Protecting peatlands could lead to substantial cuts in global greenhouse gas emissions, according to a new study published in the journal Nature. 

Peatlands occupy just 3% of the world’s land and surface area but they store a similar amount of carbon to all terrestrial vegetation.

However, peatlands have been substantially impacted by humans, including drainage for agriculture and forest plantations and this has resulted in the release of the equivalent of around 1.5 billion tonnes of CO2 into the atmosphere each year – this equates to 3% of all global greenhouse gas (GHG) emissions caused by human activities.

A research team, led by scientists at the University of Leeds, studied the CO2 emissions from 16 peatland areas across the UK.

Because large populations rely on these areas for their livelihoods, it may not be realistic to expect all agricultural peatlands to be fully rewetted and returned to their natural condition in the near future.

However, the team found that halving current drainage depths in croplands and grasslands on peat could still bring significant benefits for climate change mitigation.
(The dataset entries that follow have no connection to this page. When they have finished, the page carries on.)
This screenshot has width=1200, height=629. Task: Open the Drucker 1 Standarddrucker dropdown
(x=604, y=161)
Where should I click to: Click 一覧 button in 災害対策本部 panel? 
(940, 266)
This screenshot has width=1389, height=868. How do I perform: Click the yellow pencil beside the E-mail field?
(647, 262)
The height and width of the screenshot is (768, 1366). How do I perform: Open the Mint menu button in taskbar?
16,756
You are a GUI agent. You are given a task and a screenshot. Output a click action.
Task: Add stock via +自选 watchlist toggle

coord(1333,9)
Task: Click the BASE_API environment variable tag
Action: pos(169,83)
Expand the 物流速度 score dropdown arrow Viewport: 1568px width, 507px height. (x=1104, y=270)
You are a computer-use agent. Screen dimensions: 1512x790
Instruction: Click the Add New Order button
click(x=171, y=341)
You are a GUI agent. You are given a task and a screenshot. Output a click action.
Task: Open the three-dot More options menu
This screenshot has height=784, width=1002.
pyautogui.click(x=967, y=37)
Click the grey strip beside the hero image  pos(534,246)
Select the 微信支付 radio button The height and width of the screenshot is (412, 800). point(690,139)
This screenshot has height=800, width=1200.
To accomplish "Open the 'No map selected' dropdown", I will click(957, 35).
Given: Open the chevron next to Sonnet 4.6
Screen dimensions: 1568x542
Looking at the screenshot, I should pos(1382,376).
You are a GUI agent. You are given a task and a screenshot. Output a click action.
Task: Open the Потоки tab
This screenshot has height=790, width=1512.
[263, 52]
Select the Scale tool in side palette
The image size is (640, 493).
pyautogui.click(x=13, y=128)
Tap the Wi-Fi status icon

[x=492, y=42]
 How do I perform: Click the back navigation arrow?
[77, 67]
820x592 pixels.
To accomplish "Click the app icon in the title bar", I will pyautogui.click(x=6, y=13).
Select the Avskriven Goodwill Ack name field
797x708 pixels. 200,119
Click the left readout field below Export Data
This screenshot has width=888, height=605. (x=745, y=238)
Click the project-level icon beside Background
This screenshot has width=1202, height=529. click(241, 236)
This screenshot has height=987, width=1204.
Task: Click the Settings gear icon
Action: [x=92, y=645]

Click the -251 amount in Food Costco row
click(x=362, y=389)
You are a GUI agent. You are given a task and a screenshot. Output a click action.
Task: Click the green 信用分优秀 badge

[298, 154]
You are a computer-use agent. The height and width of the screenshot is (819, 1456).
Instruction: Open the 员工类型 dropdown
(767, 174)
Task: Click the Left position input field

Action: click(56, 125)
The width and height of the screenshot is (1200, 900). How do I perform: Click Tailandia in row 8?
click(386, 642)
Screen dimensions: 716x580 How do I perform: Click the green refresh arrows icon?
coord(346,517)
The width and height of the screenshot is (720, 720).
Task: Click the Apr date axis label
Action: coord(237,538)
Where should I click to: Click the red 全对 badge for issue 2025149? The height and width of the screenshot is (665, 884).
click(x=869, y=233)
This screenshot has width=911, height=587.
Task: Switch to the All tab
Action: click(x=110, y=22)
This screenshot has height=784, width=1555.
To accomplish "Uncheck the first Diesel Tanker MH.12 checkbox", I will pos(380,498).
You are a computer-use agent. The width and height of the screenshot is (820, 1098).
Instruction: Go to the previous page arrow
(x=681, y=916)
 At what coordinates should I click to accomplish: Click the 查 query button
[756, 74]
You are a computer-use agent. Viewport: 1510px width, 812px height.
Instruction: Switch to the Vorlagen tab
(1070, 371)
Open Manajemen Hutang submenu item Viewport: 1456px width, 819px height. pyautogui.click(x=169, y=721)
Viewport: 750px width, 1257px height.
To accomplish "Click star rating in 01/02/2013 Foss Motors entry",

The researchers estimated that this could cut emissions by around 500 million tonnes of CO2 a year, this equates to 1% of all global GHG emissions caused by human activities.

Lead author Professor Chris Evans, of the UK Centre for Ecology and Hydrology, said: ‘Widespread peatland degradation will need to be addressed if the UK and other countries are to achieve their goal of net-zero greenhouse gas emissions by 2050, as part of their contribution to the Paris climate agreement targets.

‘Concerns over the economic and social consequences of rewetting agricultural peatlands have prevented large-scale restoration, but our study shows the development of locally appropriate mitigation measures could still deliver substantial reductions in emissions.’

Professor Pippa Chapman added: ‘The Humberhead Peatlands are a remnant of a large wetland that used to occupy the landscape.

‘Peat has been drained, cut and extracted from the site throughout recorded history for fuel, animal bedding and more recently horticultural use.

‘This has left the area with too varied a water table to allow peat formation. Work is ongoing to restore these peatlands and return them to a favourable condition and our latest research shows that this regional effort will be of great benefit from a carbon emissions perspective.’